Exercise: Gather, from the data below, each line in which the word "title" occurs.

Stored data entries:

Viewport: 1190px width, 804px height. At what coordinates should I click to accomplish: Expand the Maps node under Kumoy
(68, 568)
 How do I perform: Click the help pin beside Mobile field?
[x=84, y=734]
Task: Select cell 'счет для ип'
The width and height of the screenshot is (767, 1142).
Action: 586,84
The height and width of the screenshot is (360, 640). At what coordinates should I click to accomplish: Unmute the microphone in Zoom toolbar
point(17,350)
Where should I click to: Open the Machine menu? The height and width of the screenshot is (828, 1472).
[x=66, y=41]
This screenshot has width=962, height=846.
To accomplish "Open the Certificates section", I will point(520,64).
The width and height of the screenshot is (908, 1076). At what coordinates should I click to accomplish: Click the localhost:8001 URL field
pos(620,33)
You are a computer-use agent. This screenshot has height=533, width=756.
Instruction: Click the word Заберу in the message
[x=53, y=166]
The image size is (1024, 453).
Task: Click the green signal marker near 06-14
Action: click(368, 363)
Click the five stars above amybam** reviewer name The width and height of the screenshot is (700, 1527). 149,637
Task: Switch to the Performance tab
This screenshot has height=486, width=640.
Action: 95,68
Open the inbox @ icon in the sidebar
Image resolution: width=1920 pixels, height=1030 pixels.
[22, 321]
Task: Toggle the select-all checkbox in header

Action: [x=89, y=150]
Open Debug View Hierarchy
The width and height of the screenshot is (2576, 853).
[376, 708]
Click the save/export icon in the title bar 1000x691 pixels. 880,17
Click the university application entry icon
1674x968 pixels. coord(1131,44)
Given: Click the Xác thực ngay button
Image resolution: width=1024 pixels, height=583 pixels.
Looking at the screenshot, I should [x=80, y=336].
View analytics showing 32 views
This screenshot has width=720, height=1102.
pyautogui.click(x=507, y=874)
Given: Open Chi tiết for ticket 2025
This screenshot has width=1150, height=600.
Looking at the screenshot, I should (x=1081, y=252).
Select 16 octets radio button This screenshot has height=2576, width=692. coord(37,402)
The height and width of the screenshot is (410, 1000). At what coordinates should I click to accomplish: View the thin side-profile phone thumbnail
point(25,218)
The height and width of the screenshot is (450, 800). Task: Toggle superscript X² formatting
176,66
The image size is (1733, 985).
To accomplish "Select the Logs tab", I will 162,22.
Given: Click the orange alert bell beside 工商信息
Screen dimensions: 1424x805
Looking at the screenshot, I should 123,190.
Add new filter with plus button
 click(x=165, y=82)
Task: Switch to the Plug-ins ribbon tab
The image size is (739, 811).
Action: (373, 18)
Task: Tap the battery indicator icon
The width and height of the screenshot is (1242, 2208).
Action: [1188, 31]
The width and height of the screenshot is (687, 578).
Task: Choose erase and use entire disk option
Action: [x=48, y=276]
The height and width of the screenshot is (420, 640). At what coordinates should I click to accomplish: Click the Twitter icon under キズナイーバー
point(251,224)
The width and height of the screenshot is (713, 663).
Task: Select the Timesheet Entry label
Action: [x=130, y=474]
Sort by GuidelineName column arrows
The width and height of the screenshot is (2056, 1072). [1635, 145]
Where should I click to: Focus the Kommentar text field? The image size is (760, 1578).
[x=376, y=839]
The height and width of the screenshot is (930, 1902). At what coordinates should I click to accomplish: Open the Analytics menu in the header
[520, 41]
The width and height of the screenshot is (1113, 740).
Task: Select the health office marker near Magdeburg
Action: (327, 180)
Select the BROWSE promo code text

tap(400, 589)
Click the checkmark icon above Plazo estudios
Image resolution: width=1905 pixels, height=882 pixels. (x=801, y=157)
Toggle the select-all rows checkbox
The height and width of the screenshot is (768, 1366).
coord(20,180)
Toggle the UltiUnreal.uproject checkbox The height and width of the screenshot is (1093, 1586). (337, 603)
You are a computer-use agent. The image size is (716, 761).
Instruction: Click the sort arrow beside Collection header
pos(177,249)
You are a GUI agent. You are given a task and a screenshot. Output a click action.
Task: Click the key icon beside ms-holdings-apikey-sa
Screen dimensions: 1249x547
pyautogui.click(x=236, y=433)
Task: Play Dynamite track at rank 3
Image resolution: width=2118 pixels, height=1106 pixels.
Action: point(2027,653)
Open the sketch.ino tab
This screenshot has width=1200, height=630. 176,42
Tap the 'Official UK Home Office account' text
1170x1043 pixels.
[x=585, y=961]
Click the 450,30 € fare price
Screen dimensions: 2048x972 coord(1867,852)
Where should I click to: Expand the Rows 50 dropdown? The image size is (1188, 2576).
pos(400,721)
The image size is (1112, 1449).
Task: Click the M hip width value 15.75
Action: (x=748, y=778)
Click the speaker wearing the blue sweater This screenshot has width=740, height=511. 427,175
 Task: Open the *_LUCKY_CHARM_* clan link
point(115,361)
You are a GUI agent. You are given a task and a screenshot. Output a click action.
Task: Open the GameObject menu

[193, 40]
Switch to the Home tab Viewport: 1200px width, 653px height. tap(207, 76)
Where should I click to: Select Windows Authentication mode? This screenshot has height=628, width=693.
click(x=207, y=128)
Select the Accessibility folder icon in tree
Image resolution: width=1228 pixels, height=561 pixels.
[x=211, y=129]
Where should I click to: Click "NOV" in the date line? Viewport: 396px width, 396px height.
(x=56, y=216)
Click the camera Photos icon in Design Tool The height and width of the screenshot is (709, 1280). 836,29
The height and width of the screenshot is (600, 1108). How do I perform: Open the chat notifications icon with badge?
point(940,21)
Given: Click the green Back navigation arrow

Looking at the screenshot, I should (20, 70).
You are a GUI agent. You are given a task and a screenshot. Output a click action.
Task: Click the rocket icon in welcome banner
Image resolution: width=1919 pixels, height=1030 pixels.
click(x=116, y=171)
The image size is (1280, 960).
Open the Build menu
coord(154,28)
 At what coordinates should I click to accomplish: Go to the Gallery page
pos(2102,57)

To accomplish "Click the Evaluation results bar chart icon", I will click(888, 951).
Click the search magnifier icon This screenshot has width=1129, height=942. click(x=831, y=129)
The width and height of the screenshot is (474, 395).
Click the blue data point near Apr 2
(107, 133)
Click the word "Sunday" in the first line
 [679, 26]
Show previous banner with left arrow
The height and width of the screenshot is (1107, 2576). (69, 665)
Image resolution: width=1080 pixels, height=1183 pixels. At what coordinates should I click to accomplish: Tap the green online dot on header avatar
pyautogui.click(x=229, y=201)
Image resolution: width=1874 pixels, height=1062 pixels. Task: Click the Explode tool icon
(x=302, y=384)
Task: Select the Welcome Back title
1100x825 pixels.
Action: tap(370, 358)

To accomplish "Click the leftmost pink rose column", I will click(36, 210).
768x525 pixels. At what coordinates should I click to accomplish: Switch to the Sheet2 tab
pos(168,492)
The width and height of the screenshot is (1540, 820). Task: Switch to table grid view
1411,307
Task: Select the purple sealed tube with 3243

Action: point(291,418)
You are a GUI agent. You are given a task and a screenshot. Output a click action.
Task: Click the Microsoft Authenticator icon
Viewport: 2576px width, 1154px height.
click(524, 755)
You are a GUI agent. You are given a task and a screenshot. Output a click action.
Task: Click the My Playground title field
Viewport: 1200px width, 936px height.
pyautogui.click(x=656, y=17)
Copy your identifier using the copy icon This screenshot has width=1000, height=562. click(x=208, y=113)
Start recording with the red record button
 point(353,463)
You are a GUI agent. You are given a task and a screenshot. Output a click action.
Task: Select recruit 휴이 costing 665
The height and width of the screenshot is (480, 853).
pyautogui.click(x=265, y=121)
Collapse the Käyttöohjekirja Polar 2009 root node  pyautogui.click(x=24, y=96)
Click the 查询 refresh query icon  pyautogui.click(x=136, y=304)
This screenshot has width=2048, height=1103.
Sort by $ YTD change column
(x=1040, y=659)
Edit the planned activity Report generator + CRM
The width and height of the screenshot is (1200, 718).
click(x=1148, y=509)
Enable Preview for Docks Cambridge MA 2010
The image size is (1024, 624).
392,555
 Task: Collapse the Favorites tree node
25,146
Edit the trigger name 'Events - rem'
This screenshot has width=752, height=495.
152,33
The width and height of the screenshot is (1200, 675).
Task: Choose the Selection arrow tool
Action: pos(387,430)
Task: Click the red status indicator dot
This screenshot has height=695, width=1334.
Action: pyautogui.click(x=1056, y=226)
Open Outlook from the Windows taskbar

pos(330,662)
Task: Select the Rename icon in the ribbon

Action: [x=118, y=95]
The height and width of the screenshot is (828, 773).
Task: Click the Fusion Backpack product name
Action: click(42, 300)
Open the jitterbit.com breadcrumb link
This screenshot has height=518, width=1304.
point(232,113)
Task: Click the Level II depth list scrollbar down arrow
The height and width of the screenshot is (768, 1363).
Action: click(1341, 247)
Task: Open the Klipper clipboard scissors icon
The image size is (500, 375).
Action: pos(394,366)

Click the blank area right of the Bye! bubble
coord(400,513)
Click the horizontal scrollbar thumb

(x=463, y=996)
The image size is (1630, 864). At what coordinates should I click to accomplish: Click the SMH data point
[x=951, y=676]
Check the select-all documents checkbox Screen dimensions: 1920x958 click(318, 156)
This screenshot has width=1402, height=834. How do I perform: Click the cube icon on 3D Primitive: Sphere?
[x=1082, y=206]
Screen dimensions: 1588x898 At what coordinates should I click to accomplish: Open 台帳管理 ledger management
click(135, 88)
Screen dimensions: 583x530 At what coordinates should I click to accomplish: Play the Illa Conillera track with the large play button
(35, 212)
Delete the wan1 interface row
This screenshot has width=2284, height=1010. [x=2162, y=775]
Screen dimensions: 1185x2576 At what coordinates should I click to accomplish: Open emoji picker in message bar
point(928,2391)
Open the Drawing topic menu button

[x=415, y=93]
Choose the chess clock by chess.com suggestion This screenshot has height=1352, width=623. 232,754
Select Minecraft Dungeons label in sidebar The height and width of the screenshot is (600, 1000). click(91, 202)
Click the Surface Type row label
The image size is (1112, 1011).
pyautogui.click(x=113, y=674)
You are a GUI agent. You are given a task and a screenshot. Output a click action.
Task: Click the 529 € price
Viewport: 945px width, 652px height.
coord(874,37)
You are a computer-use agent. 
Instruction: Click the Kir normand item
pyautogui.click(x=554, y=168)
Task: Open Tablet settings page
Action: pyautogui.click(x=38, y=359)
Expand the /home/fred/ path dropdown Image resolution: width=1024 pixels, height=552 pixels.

Task solution:
Click the save/export icon in the title bar 1000x691 pixels. 880,17
Task: Select the Welcome Back title
Task: Click the My Playground title field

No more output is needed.